Your instructions:
Could you set out the lines of the material below as a numbered list, starting at the line that contains "Given: Click the" and ending at the last line of the material, skipping blank lines and leaving the pictures out?

Raw records:
----
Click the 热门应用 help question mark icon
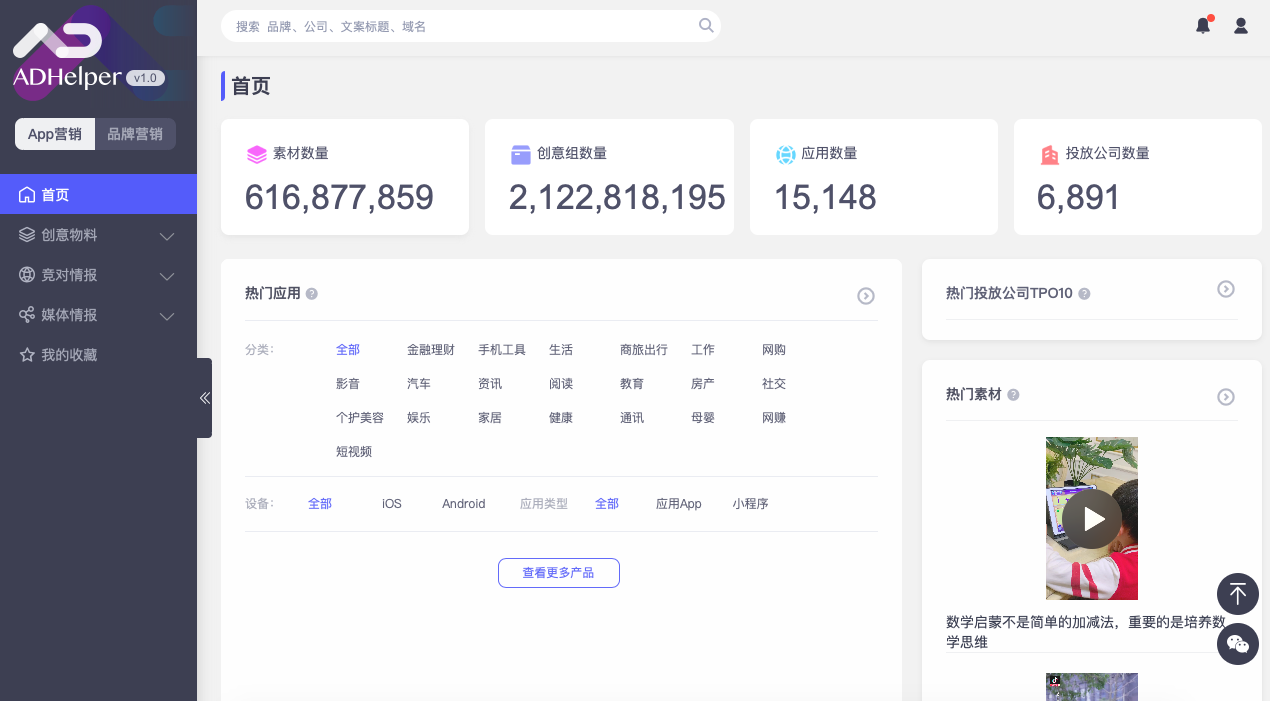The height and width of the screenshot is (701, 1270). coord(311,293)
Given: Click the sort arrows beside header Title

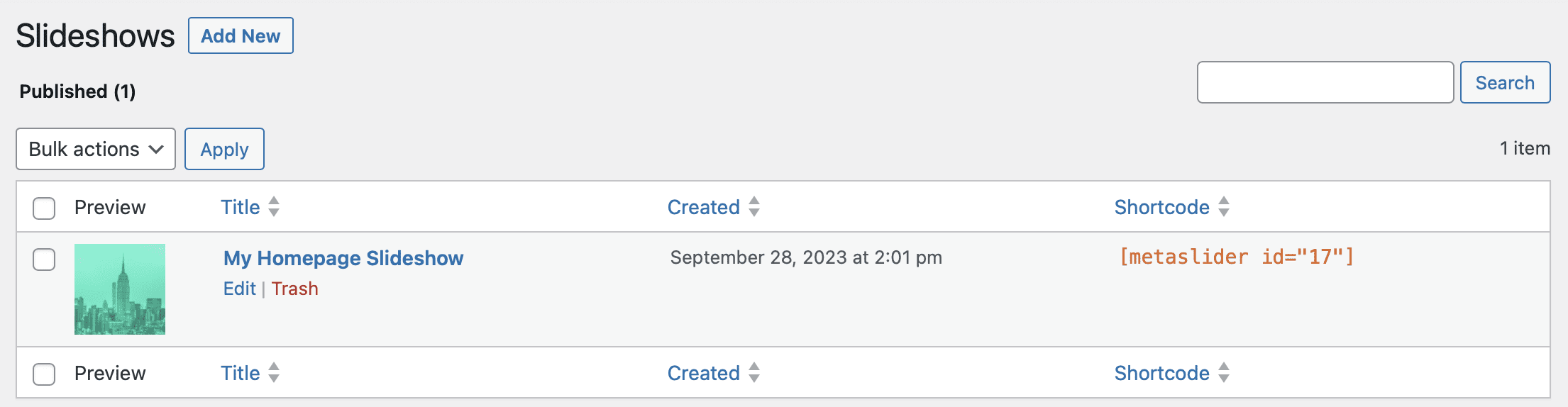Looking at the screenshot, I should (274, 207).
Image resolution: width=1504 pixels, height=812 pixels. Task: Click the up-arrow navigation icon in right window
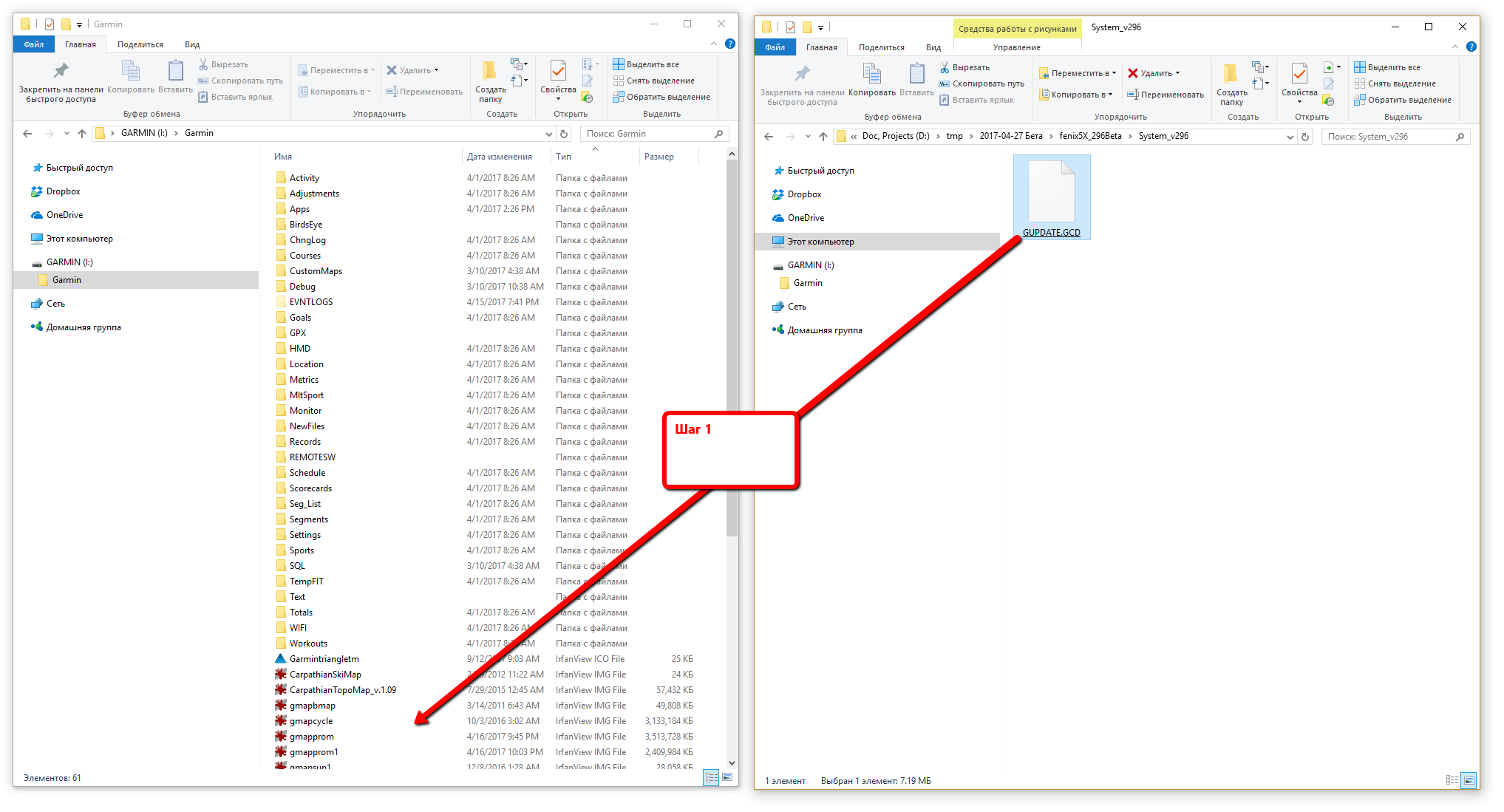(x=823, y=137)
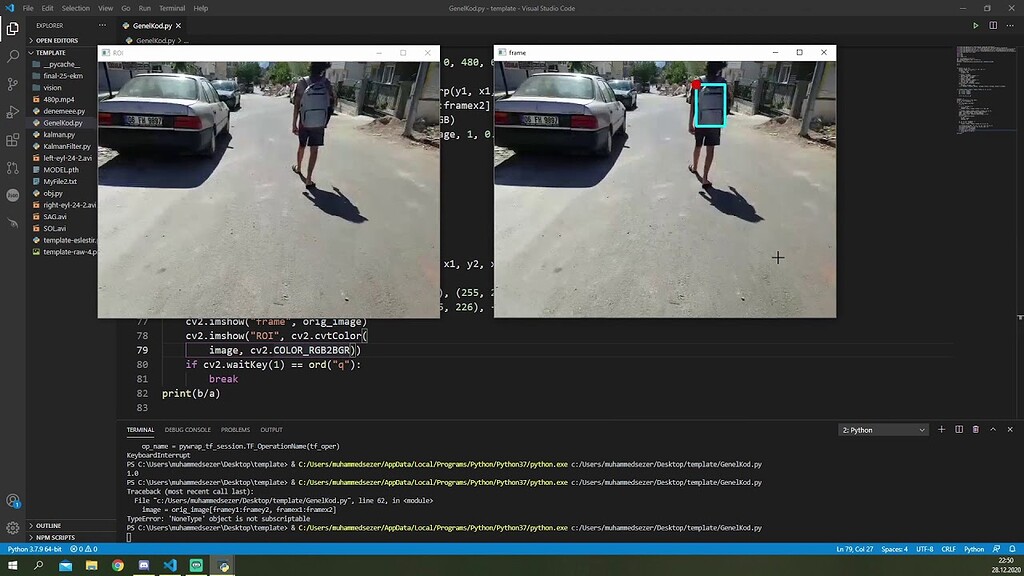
----
The completed task:
1. Given: Click the sort arrows beside header Title
2. Looking at the screenshot, I should (274, 207).
3. Image resolution: width=1504 pixels, height=812 pixels. Task: Click the up-arrow navigation icon in right window
4. (x=823, y=137)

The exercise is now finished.